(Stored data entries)
*** Block opens ***

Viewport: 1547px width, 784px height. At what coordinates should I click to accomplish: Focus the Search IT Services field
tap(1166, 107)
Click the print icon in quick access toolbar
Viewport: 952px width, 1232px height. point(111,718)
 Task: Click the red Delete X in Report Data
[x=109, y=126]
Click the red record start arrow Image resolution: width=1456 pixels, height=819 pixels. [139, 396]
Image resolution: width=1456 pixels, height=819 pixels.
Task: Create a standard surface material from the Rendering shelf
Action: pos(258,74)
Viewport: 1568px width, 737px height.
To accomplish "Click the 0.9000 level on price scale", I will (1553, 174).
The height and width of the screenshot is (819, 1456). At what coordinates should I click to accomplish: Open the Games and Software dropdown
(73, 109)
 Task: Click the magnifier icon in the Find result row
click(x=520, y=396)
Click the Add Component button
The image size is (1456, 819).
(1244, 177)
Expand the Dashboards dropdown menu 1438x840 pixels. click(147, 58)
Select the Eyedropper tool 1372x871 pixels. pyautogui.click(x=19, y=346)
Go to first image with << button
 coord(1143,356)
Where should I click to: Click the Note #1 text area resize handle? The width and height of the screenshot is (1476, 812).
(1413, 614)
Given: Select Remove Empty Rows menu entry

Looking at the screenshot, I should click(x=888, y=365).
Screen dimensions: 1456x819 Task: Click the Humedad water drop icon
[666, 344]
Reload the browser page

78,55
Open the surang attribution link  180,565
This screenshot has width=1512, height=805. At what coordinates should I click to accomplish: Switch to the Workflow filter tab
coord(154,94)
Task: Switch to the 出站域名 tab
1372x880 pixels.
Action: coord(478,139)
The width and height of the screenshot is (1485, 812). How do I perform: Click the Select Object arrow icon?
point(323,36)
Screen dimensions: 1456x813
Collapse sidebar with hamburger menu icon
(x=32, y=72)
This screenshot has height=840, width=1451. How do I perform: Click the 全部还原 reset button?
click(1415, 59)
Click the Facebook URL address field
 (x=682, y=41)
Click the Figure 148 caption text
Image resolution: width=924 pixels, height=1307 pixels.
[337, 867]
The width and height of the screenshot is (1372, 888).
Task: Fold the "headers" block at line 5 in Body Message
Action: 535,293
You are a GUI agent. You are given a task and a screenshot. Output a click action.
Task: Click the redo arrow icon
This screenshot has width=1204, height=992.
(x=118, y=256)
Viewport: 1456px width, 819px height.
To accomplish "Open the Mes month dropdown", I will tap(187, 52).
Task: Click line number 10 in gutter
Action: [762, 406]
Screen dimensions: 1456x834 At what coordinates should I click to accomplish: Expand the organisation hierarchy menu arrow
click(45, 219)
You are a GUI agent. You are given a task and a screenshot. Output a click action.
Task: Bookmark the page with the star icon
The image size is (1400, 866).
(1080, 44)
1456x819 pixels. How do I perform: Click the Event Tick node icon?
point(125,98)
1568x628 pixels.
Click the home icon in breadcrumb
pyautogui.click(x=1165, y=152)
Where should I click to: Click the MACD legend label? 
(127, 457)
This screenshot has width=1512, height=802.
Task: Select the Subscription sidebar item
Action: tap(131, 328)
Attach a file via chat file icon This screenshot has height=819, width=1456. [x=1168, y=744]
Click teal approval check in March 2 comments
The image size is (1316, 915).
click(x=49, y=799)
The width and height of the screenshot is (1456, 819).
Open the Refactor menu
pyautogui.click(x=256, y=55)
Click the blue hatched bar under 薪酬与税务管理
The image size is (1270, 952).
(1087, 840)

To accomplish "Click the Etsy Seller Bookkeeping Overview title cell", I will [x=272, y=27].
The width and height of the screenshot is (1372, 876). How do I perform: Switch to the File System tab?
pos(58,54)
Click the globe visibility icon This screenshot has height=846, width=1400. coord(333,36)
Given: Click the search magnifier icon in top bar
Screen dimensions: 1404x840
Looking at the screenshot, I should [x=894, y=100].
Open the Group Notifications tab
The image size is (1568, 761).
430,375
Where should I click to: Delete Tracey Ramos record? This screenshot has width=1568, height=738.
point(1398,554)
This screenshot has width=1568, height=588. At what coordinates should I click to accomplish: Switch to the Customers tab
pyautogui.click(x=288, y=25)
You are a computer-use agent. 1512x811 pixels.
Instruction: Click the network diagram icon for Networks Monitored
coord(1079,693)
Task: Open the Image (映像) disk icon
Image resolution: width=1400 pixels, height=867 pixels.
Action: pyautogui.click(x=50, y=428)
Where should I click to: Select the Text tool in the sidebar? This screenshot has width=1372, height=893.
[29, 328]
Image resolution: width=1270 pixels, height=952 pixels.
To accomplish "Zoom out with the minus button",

*** Block closes ***

Nothing above should be left out; write out every record exactly.

◆ Output for this exercise ◆
Viewport: 1547px width, 784px height. At what coordinates should I click to accomplish: Focus the Search IT Services field
tap(1166, 107)
Click the print icon in quick access toolbar
Viewport: 952px width, 1232px height. point(111,718)
 Task: Click the red Delete X in Report Data
[x=109, y=126]
Click the red record start arrow Image resolution: width=1456 pixels, height=819 pixels. [139, 396]
Image resolution: width=1456 pixels, height=819 pixels.
Task: Create a standard surface material from the Rendering shelf
Action: pos(258,74)
Viewport: 1568px width, 737px height.
To accomplish "Click the 0.9000 level on price scale", I will (1553, 174).
The height and width of the screenshot is (819, 1456). At what coordinates should I click to accomplish: Open the Games and Software dropdown
(73, 109)
 Task: Click the magnifier icon in the Find result row
click(x=520, y=396)
Click the Add Component button
The image size is (1456, 819).
(1244, 177)
Expand the Dashboards dropdown menu 1438x840 pixels. click(147, 58)
Select the Eyedropper tool 1372x871 pixels. pyautogui.click(x=19, y=346)
Go to first image with << button
 coord(1143,356)
Where should I click to: Click the Note #1 text area resize handle? The width and height of the screenshot is (1476, 812).
(1413, 614)
Given: Select Remove Empty Rows menu entry

Looking at the screenshot, I should click(x=888, y=365).
Screen dimensions: 1456x819 Task: Click the Humedad water drop icon
[666, 344]
Reload the browser page

78,55
Open the surang attribution link  180,565
This screenshot has width=1512, height=805. At what coordinates should I click to accomplish: Switch to the Workflow filter tab
coord(154,94)
Task: Switch to the 出站域名 tab
1372x880 pixels.
Action: coord(478,139)
The width and height of the screenshot is (1485, 812). How do I perform: Click the Select Object arrow icon?
point(323,36)
Screen dimensions: 1456x813
Collapse sidebar with hamburger menu icon
(x=32, y=72)
This screenshot has height=840, width=1451. How do I perform: Click the 全部还原 reset button?
click(1415, 59)
Click the Facebook URL address field
 (x=682, y=41)
Click the Figure 148 caption text
Image resolution: width=924 pixels, height=1307 pixels.
[337, 867]
The width and height of the screenshot is (1372, 888).
Task: Fold the "headers" block at line 5 in Body Message
Action: 535,293
You are a GUI agent. You are given a task and a screenshot. Output a click action.
Task: Click the redo arrow icon
This screenshot has width=1204, height=992.
(x=118, y=256)
Viewport: 1456px width, 819px height.
To accomplish "Open the Mes month dropdown", I will tap(187, 52).
Task: Click line number 10 in gutter
Action: [762, 406]
Screen dimensions: 1456x834 At what coordinates should I click to accomplish: Expand the organisation hierarchy menu arrow
click(45, 219)
You are a GUI agent. You are given a task and a screenshot. Output a click action.
Task: Bookmark the page with the star icon
The image size is (1400, 866).
(1080, 44)
1456x819 pixels. How do I perform: Click the Event Tick node icon?
point(125,98)
1568x628 pixels.
Click the home icon in breadcrumb
pyautogui.click(x=1165, y=152)
Where should I click to: Click the MACD legend label? 
(127, 457)
This screenshot has width=1512, height=802.
Task: Select the Subscription sidebar item
Action: tap(131, 328)
Attach a file via chat file icon This screenshot has height=819, width=1456. [x=1168, y=744]
Click teal approval check in March 2 comments
The image size is (1316, 915).
click(x=49, y=799)
The width and height of the screenshot is (1456, 819).
Open the Refactor menu
pyautogui.click(x=256, y=55)
Click the blue hatched bar under 薪酬与税务管理
The image size is (1270, 952).
(1087, 840)

To accomplish "Click the Etsy Seller Bookkeeping Overview title cell", I will [x=272, y=27].
The width and height of the screenshot is (1372, 876). How do I perform: Switch to the File System tab?
pos(58,54)
Click the globe visibility icon This screenshot has height=846, width=1400. coord(333,36)
Given: Click the search magnifier icon in top bar
Screen dimensions: 1404x840
Looking at the screenshot, I should [x=894, y=100].
Open the Group Notifications tab
The image size is (1568, 761).
430,375
Where should I click to: Delete Tracey Ramos record? This screenshot has width=1568, height=738.
point(1398,554)
This screenshot has width=1568, height=588. At what coordinates should I click to accomplish: Switch to the Customers tab
pyautogui.click(x=288, y=25)
You are a computer-use agent. 1512x811 pixels.
Instruction: Click the network diagram icon for Networks Monitored
coord(1079,693)
Task: Open the Image (映像) disk icon
Image resolution: width=1400 pixels, height=867 pixels.
Action: pyautogui.click(x=50, y=428)
Where should I click to: Select the Text tool in the sidebar? This screenshot has width=1372, height=893.
[29, 328]
Image resolution: width=1270 pixels, height=952 pixels.
To accomplish "Zoom out with the minus button",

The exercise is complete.